Who wouldn’t want to stay home, maybe go sledding at the neighborhood park and sit around watching TV all day?

But for parents and schools, snow days are a lot more problematic.

A school district such as West Fork in Washington County, which had 18 school days erased by winter weather so far this year, has found that making up for lost time takes some doing. State law requires students to attend 178 days with a minimum of 360 minutes of instruction during each school year.

West Fork teachers voted to make up five days by having school during spring break and to extend the school year into early June, said Superintendent John Karnes.

West Fork is one of at least seven school districts that have applied to the state for a waiver because of snow days. Karnes said his district applied Wednesday for a waiver for any future cancellations because the school plans to make up the missing 18 days — fully a tenth of the school year.

Catholic schools in the state experimented this winter, on a limited basis of one or two days, of using “cyber days” to replace weather-wrecked school days. But public school officials said there are many logistical and economical obstacles to home computer days.

For one thing, it is not currently allowed by law, and officials with the Arkansas Department of Education said they know of no move to allow computer-based teaching to take the place of snow days.

Karnes said it would be difficult for the West Fork School District because many of his students don’t have access to the Internet or even cellphone reception. “I’m not saying it’s not an option in the future,” Karnes said of computer classes. “Access is certainly a hurdle we’d have to deal with.”

Vernell Bowen, the superintendent of the state’s Catholic school system, said about 10 of her 28 schools tried computer class days this winter. She and her staff reviewed each lesson plan before it was posted online — she said students without Internet access were given hard copies — and the overall response was positive.

“There were some grumbles from parents who said, ‘Snow day should be fun day,’” Bowen said. “It’s only one day. After one day, students are bored to death.”


Bowen said she is reviewing the results of the trial and plans to submit the information to the Arkansas Nonpublic Accrediting Association’s board of directors in April. Bowen said her principals came up with the program since the Catholic schools hadn’t built any snow days into this year’s schedule.

The association’s board would have to approve the use of cyber days for future use.

Bowen said her instructions to the principals were that the cyber day lesson plans couldn’t be busy work or new work that had to be taught. She was pleased with the results, saying it was a continuation of blended learning that the schools use in classrooms anyway. She said that one kindergarten class in Paragould had a teacher use the Face Time app to have her students read to her while students were homebound.

“We liked it,” Bowen said. “It’s something we’re going to investigate. You have to look at what you already have, and you need to think outside of the box and think, ‘Where are we going in the future?’”

Officials at some of the state’s larger school districts said that a home computer class day was a great idea in theory but not practical at the moment. Fayetteville’s Alan Wilbourn, the district’s public information officer, said the district could only do it if it could guarantee access to all students.

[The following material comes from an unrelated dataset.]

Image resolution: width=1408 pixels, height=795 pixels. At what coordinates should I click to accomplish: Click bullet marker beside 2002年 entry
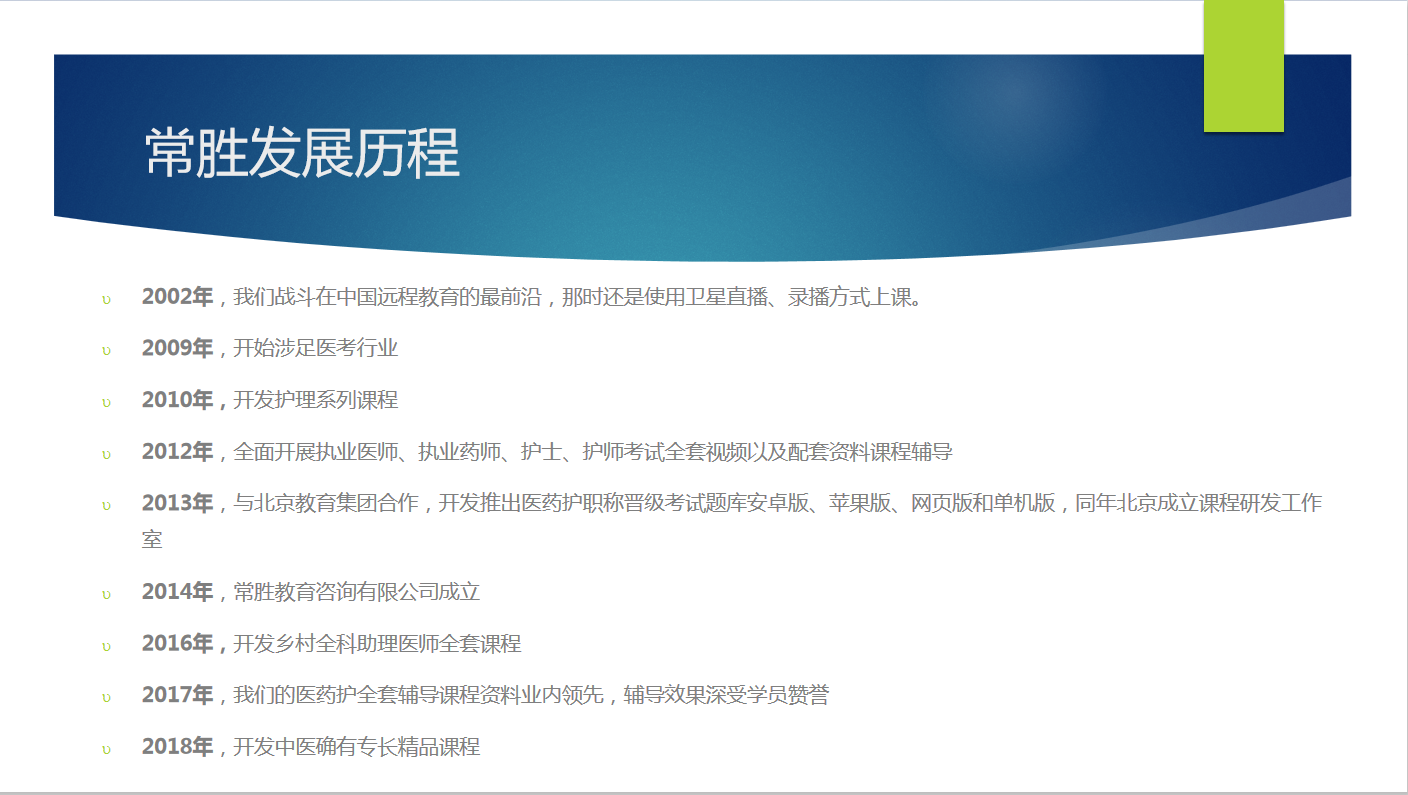tap(106, 299)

“The technology is not in place to do it,” Wilbourn said. “Not all of our students have access, and that’s the biggest hurdle. Distance learning was all the rage a few years ago, and it never really caught on like the predictions.”

Beth Stewart, assistant superintendent of the North Little Rock School District, said state law will require schools to offer at least one class online starting next year, but that’s a far cry from having an entire day.

“It’s not a bad idea,” Stewart said. But “what do you do with students without access? It’s not undoable, but that’s a pretty expensive venture.”

If school is canceled because of an ice storm, there is the chance that the same weather knocks out electricity at homes. Bowen said the Catholic schools prepared for that by sending lesson plans home with students after learning bad weather was coming.

Wilbourn said all school districts look for “creative ways” to make up school days. Most school districts allot “makeup days” in their schedule to be used if needed, he said, but it is generally only two or three days.

Districts such as West Fork couldn’t prepare for 18 days, of course. West Fork, and other rural districts, often have weather cancellations even after nearby schools reopen.

Bowen said cyber days, or something similar, would be another tool for schools to use.

“We’ll continue to evaluate,” Bowen said. “Until we get to the point where we get really good at it, I would limit the days. Nothing takes the place of the good teacher in the classroom.”